▶ PROBLEM
The required output is the line with "Given: Click the Opłata Taker column header" through the final line of the entries, each one exactly as it stands.

▶ PROVIDED INFORMATION
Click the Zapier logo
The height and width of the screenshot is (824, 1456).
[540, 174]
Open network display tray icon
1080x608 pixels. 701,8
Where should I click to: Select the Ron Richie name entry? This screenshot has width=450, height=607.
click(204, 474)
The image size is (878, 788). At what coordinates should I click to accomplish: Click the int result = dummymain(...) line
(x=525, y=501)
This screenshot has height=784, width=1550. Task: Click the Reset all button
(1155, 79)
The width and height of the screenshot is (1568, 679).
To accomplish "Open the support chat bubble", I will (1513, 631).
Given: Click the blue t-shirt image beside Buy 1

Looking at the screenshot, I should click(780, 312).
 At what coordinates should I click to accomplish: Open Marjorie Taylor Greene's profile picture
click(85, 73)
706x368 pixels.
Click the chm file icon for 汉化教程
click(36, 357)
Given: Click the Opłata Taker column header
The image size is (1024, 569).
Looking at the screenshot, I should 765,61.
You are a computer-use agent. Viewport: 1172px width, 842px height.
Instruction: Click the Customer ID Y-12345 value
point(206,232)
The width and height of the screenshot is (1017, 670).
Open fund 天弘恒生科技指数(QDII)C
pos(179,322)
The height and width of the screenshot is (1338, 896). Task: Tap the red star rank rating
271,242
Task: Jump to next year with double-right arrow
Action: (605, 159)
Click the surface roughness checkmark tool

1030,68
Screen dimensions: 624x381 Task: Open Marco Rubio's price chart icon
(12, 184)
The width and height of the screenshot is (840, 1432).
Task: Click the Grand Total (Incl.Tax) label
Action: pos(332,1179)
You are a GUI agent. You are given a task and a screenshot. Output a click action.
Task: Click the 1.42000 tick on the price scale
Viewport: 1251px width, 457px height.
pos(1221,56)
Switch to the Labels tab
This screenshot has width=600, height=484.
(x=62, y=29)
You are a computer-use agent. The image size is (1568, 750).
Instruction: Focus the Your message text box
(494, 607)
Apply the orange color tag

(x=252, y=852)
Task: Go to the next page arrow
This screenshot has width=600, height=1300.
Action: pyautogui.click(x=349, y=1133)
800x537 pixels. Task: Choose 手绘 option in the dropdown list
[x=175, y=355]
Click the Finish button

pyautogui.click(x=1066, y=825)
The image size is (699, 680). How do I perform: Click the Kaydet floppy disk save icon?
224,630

▶ COMPLETED EXERCISE
Given: Click the Opłata Taker column header
The image size is (1024, 569).
Looking at the screenshot, I should 765,61.
You are a computer-use agent. Viewport: 1172px width, 842px height.
Instruction: Click the Customer ID Y-12345 value
point(206,232)
The width and height of the screenshot is (1017, 670).
Open fund 天弘恒生科技指数(QDII)C
pos(179,322)
The height and width of the screenshot is (1338, 896). Task: Tap the red star rank rating
271,242
Task: Jump to next year with double-right arrow
Action: (605, 159)
Click the surface roughness checkmark tool

1030,68
Screen dimensions: 624x381 Task: Open Marco Rubio's price chart icon
(12, 184)
The width and height of the screenshot is (840, 1432).
Task: Click the Grand Total (Incl.Tax) label
Action: pos(332,1179)
You are a GUI agent. You are given a task and a screenshot. Output a click action.
Task: Click the 1.42000 tick on the price scale
Viewport: 1251px width, 457px height.
pos(1221,56)
Switch to the Labels tab
This screenshot has width=600, height=484.
(x=62, y=29)
You are a computer-use agent. The image size is (1568, 750).
Instruction: Focus the Your message text box
(494, 607)
Apply the orange color tag

(x=252, y=852)
Task: Go to the next page arrow
This screenshot has width=600, height=1300.
Action: pyautogui.click(x=349, y=1133)
800x537 pixels. Task: Choose 手绘 option in the dropdown list
[x=175, y=355]
Click the Finish button

pyautogui.click(x=1066, y=825)
The image size is (699, 680). How do I perform: Click the Kaydet floppy disk save icon?
224,630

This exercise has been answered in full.